Action item
Your answer must be the records below, printed exactly.

Source data
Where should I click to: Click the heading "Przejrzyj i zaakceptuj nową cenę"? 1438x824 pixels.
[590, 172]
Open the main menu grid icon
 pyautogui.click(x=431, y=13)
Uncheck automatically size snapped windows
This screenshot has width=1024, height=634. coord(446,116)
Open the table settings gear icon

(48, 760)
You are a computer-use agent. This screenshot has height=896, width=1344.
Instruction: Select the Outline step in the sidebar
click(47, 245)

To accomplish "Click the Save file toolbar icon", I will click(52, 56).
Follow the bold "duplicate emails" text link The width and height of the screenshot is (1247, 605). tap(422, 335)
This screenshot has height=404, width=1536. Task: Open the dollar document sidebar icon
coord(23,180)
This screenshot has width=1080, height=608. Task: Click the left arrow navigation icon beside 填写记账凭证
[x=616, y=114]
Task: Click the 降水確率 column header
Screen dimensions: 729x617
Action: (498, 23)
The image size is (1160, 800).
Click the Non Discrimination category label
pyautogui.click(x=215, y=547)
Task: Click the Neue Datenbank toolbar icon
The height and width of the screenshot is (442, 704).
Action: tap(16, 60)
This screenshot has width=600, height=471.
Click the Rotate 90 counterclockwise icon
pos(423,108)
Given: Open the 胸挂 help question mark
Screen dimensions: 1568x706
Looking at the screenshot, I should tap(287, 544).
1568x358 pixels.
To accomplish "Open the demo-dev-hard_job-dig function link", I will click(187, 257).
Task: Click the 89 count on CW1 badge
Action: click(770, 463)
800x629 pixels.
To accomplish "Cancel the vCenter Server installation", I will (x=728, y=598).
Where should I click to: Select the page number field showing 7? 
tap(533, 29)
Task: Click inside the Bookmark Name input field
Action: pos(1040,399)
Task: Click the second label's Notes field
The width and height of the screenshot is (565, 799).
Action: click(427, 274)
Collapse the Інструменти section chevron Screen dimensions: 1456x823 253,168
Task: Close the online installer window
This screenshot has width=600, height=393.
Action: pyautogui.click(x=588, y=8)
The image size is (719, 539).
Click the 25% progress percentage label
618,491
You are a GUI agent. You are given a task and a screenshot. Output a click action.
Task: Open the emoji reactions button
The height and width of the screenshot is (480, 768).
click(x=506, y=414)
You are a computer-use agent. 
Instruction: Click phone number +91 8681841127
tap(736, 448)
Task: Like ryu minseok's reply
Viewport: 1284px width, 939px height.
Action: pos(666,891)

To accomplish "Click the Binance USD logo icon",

Task solution
Where should I click to: Click the heading "Przejrzyj i zaakceptuj nową cenę"? 1438x824 pixels.
[590, 172]
Open the main menu grid icon
 pyautogui.click(x=431, y=13)
Uncheck automatically size snapped windows
This screenshot has width=1024, height=634. coord(446,116)
Open the table settings gear icon

(48, 760)
You are a computer-use agent. This screenshot has height=896, width=1344.
Instruction: Select the Outline step in the sidebar
click(47, 245)

To accomplish "Click the Save file toolbar icon", I will click(52, 56).
Follow the bold "duplicate emails" text link The width and height of the screenshot is (1247, 605). tap(422, 335)
This screenshot has height=404, width=1536. Task: Open the dollar document sidebar icon
coord(23,180)
This screenshot has width=1080, height=608. Task: Click the left arrow navigation icon beside 填写记账凭证
[x=616, y=114]
Task: Click the 降水確率 column header
Screen dimensions: 729x617
Action: (498, 23)
The image size is (1160, 800).
Click the Non Discrimination category label
pyautogui.click(x=215, y=547)
Task: Click the Neue Datenbank toolbar icon
The height and width of the screenshot is (442, 704).
Action: tap(16, 60)
This screenshot has width=600, height=471.
Click the Rotate 90 counterclockwise icon
pos(423,108)
Given: Open the 胸挂 help question mark
Screen dimensions: 1568x706
Looking at the screenshot, I should tap(287, 544).
1568x358 pixels.
To accomplish "Open the demo-dev-hard_job-dig function link", I will click(187, 257).
Task: Click the 89 count on CW1 badge
Action: click(770, 463)
800x629 pixels.
To accomplish "Cancel the vCenter Server installation", I will (x=728, y=598).
Where should I click to: Select the page number field showing 7? 
tap(533, 29)
Task: Click inside the Bookmark Name input field
Action: pos(1040,399)
Task: Click the second label's Notes field
The width and height of the screenshot is (565, 799).
Action: click(427, 274)
Collapse the Інструменти section chevron Screen dimensions: 1456x823 253,168
Task: Close the online installer window
This screenshot has width=600, height=393.
Action: pyautogui.click(x=588, y=8)
The image size is (719, 539).
Click the 25% progress percentage label
618,491
You are a GUI agent. You are given a task and a screenshot. Output a click action.
Task: Open the emoji reactions button
The height and width of the screenshot is (480, 768).
click(x=506, y=414)
You are a computer-use agent. 
Instruction: Click phone number +91 8681841127
tap(736, 448)
Task: Like ryu minseok's reply
Viewport: 1284px width, 939px height.
Action: pos(666,891)

To accomplish "Click the Binance USD logo icon",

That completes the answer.